Reduced camptothecin sensitivity of estrogen receptor-positive human breast cancer cells following exposure to di(2-ethylhexyl)phthalate (DEHP) is associated with DNA methylation changes.

Di(2-ethylhexyl)phthalate (DEHP) has been considered as an estrogen receptor alpha (ER alpha) agonist due to its ability to interact with ER alpha and promote the cell proliferation of ER alpha-positive breast cancer cells. The impact of DEHP on the chemical therapy in breast cancer is little known.

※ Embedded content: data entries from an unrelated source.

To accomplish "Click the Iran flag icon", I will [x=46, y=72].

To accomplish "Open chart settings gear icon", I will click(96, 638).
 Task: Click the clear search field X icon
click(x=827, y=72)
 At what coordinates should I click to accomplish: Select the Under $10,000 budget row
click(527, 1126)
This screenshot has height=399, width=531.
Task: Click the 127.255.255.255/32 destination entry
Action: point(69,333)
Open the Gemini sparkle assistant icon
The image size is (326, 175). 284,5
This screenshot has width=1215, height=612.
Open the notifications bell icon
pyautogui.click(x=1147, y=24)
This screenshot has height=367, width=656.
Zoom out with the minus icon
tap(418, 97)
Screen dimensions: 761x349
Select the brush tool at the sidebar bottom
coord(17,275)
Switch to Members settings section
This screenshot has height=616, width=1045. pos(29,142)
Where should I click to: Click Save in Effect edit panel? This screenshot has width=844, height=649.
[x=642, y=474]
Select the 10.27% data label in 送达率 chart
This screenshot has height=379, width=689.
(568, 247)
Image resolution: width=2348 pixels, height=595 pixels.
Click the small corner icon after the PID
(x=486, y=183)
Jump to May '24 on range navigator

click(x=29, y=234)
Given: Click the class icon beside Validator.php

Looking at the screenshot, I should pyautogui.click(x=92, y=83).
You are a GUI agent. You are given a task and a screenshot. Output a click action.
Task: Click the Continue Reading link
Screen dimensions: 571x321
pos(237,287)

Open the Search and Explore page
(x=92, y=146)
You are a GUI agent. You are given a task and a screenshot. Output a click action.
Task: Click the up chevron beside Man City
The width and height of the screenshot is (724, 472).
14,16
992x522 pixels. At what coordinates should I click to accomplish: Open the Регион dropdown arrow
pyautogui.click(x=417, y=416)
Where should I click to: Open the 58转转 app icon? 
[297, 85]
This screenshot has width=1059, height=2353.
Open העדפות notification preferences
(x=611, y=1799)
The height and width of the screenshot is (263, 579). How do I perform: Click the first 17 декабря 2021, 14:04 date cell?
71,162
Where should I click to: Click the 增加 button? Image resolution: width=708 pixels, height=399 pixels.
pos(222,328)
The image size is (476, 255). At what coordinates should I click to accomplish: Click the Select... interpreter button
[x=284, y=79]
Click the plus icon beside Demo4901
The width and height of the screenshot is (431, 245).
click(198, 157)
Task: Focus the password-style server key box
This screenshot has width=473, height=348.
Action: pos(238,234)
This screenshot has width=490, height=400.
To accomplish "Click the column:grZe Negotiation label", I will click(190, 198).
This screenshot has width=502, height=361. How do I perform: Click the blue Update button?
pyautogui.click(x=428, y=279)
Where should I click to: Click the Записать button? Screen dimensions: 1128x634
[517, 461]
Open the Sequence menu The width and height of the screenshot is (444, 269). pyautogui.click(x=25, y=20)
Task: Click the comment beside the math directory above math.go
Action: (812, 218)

Two breast cancer cell lines, MCF-7 (ER alpha-dependent) and MDA-MB-231 (ER alpha-independent) were examined. We found that DEHP impaired the effectiveness of camptothecin (CPT) and alleviated the CPT-induced formation of reactive oxygen species in ER alpha-positive MCF-7 cells, but not in ER alpha-negative MDA-MB-231 cells. DEHP also significantly protected MCF-7 cells against the genotoxicity of CPT. Genome-wide DNA methylation profiling revealed that after 48 hours of exposure to 100 mu M DEHP, MCF-7 cells exhibited a significant change in their DNA methylation pattern, including hypermethylation of 700 genes and hypomethylation of 221 genes. The impaired therapeutic response to CPT in DEHP-exposed MCF-7 cells is probably mediated by epigenetic changes, especially through Wnt/beta-catenin signaling. A zebrafish xenograft model confirmed the disruptive effect of DEHP on CPT-induced anti-growth of MCF-7 cells. In summary, DEHP exposure induces acquired CPT-resistance in breast cancer cells and epigenetic changes associated with Wnt/beta-catenin signaling activation are probably depending on an ER-positive status.